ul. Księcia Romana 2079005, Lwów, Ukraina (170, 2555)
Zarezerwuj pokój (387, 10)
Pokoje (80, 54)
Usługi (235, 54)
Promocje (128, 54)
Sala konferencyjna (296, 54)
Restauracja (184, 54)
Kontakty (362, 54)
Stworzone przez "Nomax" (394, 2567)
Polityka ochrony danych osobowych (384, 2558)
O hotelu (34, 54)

==

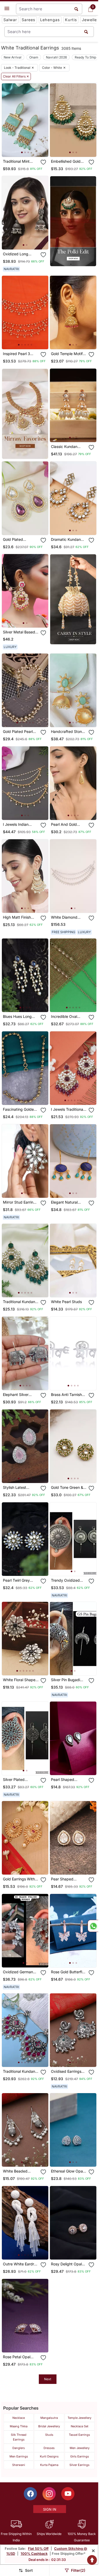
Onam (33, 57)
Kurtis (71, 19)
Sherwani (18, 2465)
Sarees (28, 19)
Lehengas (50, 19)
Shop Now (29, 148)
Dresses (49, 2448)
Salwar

---

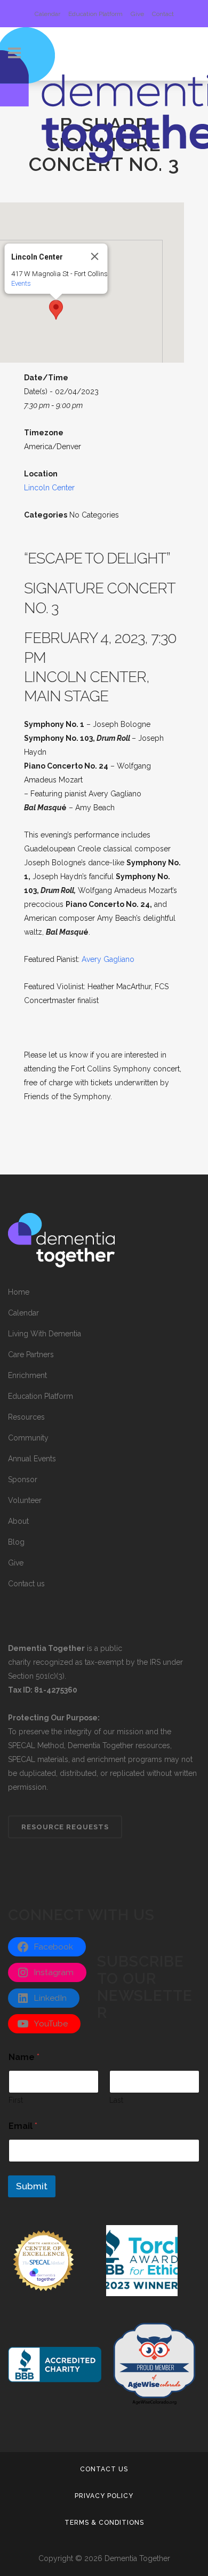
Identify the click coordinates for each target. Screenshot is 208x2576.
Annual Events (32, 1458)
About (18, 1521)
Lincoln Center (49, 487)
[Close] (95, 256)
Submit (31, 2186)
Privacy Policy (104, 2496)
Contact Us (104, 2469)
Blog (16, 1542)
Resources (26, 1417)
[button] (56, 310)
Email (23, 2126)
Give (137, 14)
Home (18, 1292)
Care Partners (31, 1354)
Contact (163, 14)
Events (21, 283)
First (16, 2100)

Goal of the exercise: Retype exactly the lines of the data above that fall between the line with "ul. Księcia Romana" and the line with "O hotelu (34, 54)", inclusive, and add nothing.

Result of the exercise:
ul. Księcia Romana 2079005, Lwów, Ukraina (170, 2555)
Zarezerwuj pokój (387, 10)
Pokoje (80, 54)
Usługi (235, 54)
Promocje (128, 54)
Sala konferencyjna (296, 54)
Restauracja (184, 54)
Kontakty (362, 54)
Stworzone przez "Nomax" (394, 2567)
Polityka ochrony danych osobowych (384, 2558)
O hotelu (34, 54)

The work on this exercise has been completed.